Depuis le 17 mars, la France est confinée en raison de l’épidémie de coronavirus. Pierre Larrouy, économiste et essayiste, tient pour la Revue Politique et Parlementaire, un journal prospectif.
Des corps sans images, des images sans corps, jeudi 26 mars
La tragique épidémie que nous affrontons soulève le capot d’une société dont le moteur se révèle très différent de ce que nous imaginions.
Globalement, la complexité nous saute au visage et, là encore, les masques sont absents ou inefficients. Cette complexité nous lie avec les méthodes de décision et,donc, aux experts. Retour au point de départ.
Nous avancions les yeux fermés, tantôt dans une confiance feinte mais rassurante, tantôt en constituant une peur d’un inconnu ressenti comme menaçant.
Cela pose la question de la compréhension en société complexe. S’installe une défiance qui obère les possibilités de nouvelle espérance collective.
Puisque le coronavirus nous invite à la prospection, il nous faut garder à l’esprit cette névrose collective masquée pour pouvoir envisager le Nouveau monde.
Arrêtons-nous sur un élément, apparemment bien léger qui fournit un exemple dans ce contexte.
La communication et les médias tiennent une place importante en temps de crise, a fortiori de confinement.
Seulement, notre société est habituée à saisir le réel par l’image.
Mais, dans le contexte présent, il n’y a pas d’image de corps et les corps sont sans image. Il ne reste plus que la parole. Seulement, elle est cacophonique quand les experts divergent et insuffisante quand c’est la parole présidentielle et qu’elle semble accompagner le cours de l’eau, là où on attend d’elle qu’elle fasse barrage.
Nous sortons de l’épisode des “gilets jaunes” et ses images “non nettoyées”, c’est-à-dire qui ne sont pas accompagnées d’une intention explicative. des images brutes.
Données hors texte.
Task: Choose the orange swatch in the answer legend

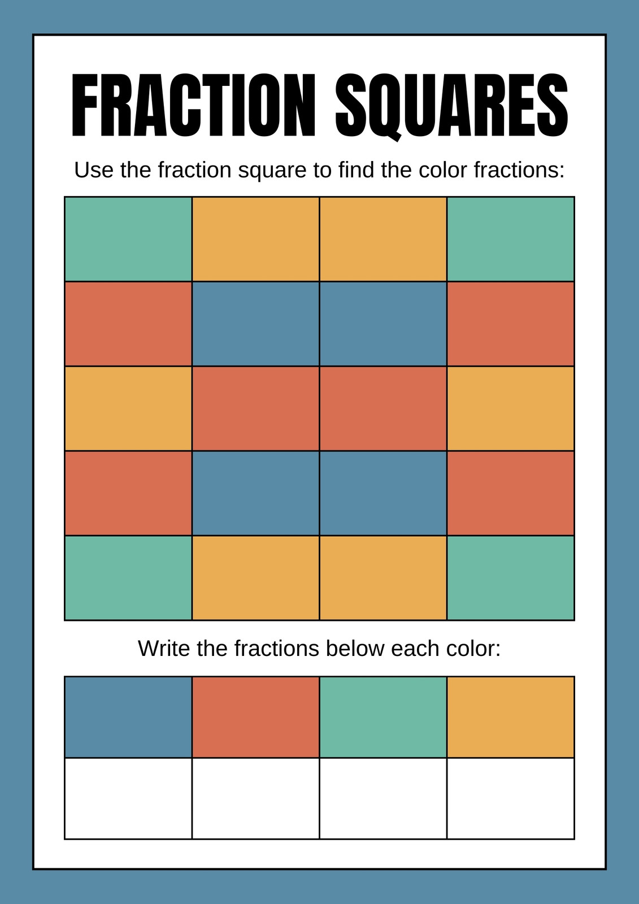Action: pos(511,717)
C’est similaire à une information sans journaliste, sans médiation.
Ces images non nettoyées nous ont livré l’inquiétude de ne pas voir de sortie à cette crise. Le magma, que forme cette éruption d’un inconscient collectif qui passe à l’acte hors de toute maîtrise, peut s’épandre sur une société médusée qui ne sait plus à quels repères se raccrocher.
Actuellement, c’est autre chose. L’image est impuissante, par manque d’objet, à rendre compte de la tragique réalité. Un sujet sans objet pour le représenter. N’est-ce pas signe d’une situation où le subjectif est aussi important que la réalité, tendant à faire disparaître les corps derrière des perceptions émotives.
Ce manque de concrétisation dans des images n’est pas pour rien, probablement, dans l’indiscipline encore constatée face au devoir du confinement.
Sans doute, c’est le symbolique de la fréquentation de la mort qui finira par faire partager un sentiment commun.